Tapta
De achttienjarige Tapta, pseudoniem van Maria Wierusz-Kowalski, belandt na de bevrijding van Warschau als politiekvluchteling in België. In 1949 studeert ze af aan het “Atelier d’Art du Tissu” van “l’Ecole Nationale Supérieure d’Architecture et des Arts visuels” (La Cambre). Aan het eind van haar opleiding verhuist ze voor tien jaar naar Equatoriaal Afrika. Tijdens haar verblijf experimenteert ze met textiel gedrenkt in verschillende materialen. Dit verblijf heeft een sterke invloed op haar praktijk, die vooral gericht is op textielcreaties waarbij ze soms touwen gebruikt. Haar laatste ingrijpende interventie in deze werkwijze is “Voûtes flexibles” (1983-1985) in het metrostation Veeweide in Brussel.

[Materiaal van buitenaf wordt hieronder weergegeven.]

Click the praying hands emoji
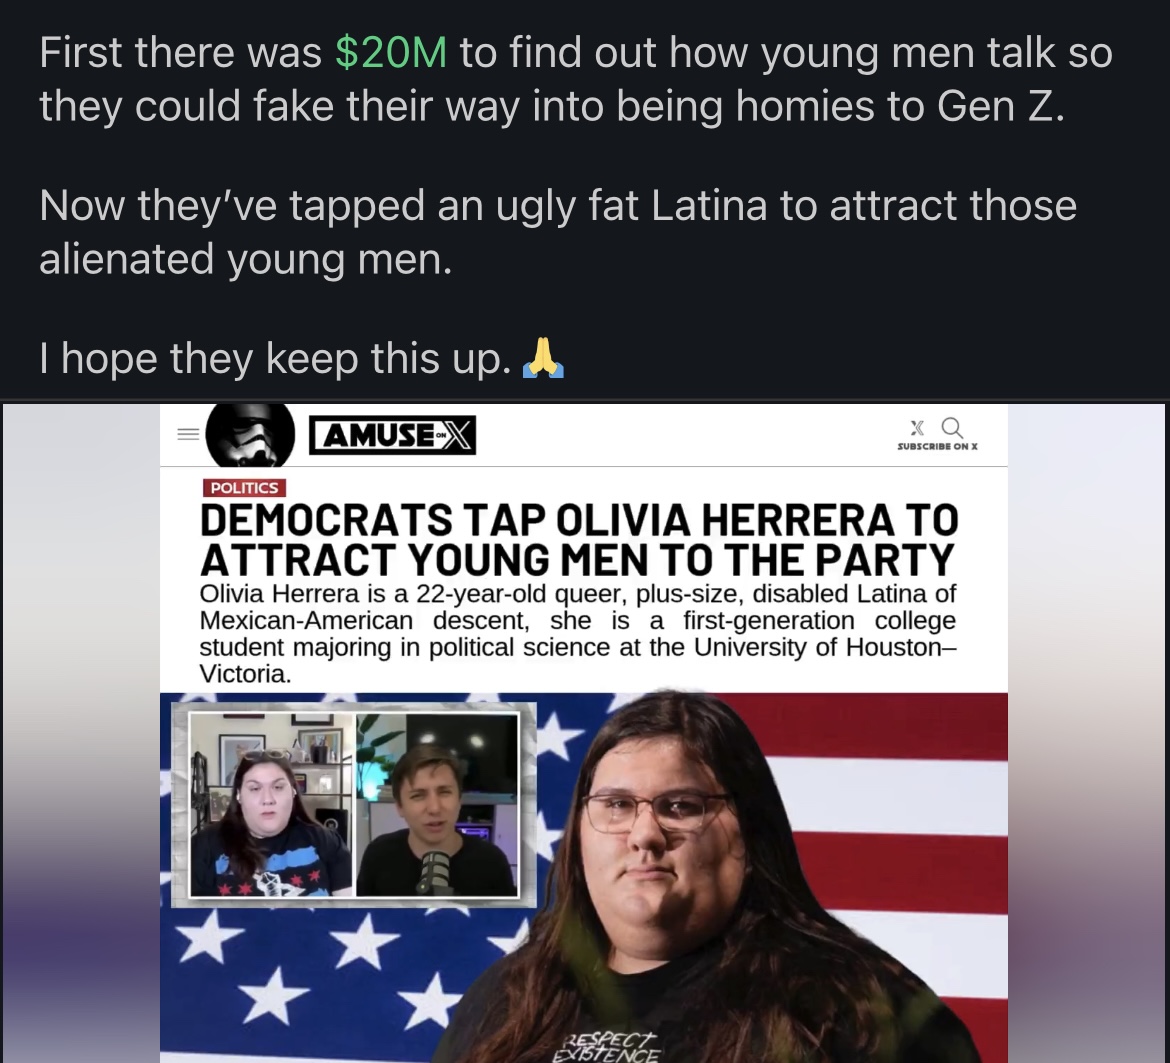Image resolution: width=1170 pixels, height=1063 pixels. coord(542,358)
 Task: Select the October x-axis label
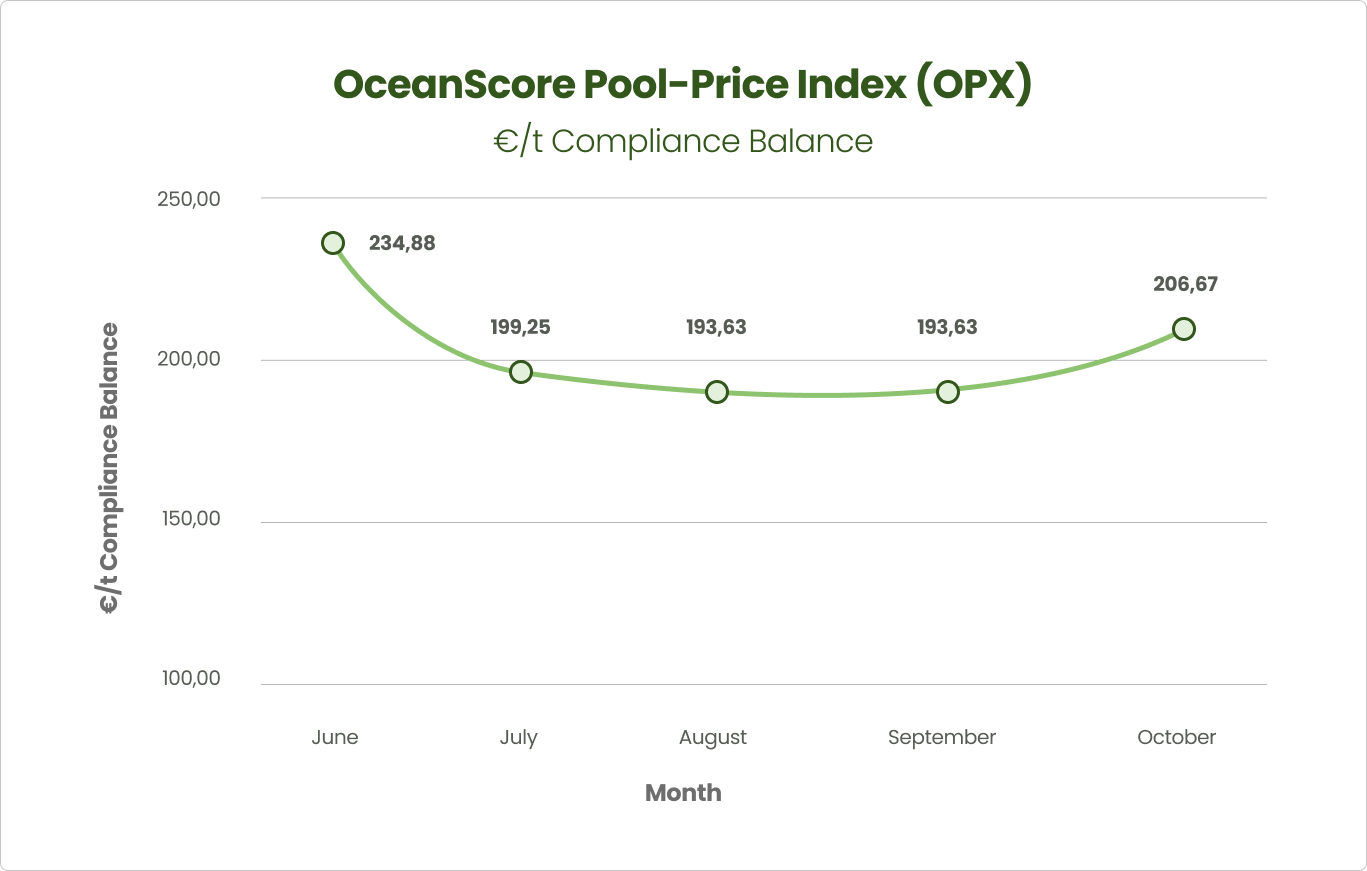[x=1176, y=738]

Vanaf 1980 verandert Tapta haar werk radicaal. Ze wil breken met de te gemakkelijke, decoratieve werkwijze die haar opsluit in het “getto” van de textielkunst. Ze kiest voor de confrontatie met industriële materialen, zoals rubber, beton en plaatwerk. Haar zwarte structuren bestaan uit uitgesneden vormen die ze zo schikt dat ze de ruimte verkennen en een energie, een driedimensionale spanning, uitdrukken. Om te kunnen spelen met het contrast tussen materie en onstoffelijkheid introduceert ze vanaf 1993 licht in haar werk.

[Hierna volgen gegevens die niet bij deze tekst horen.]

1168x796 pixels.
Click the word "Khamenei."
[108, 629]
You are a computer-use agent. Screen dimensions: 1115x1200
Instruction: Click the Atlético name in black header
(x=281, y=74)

In 1976 gaat Tapta als voortrekster van een pedagogie die het persoonlijk initiatief aanmoedigt in op de vraag van het “Atelier d’Art textile” van “La Cambre”. Ze herdoopt de werkplaats tot “Sculpture souple” in de lijn van Robert Morris en zijn “Anti Vorm” die het vaste karakter van de hedendaagse beeldhouwkunst in vraag stelt.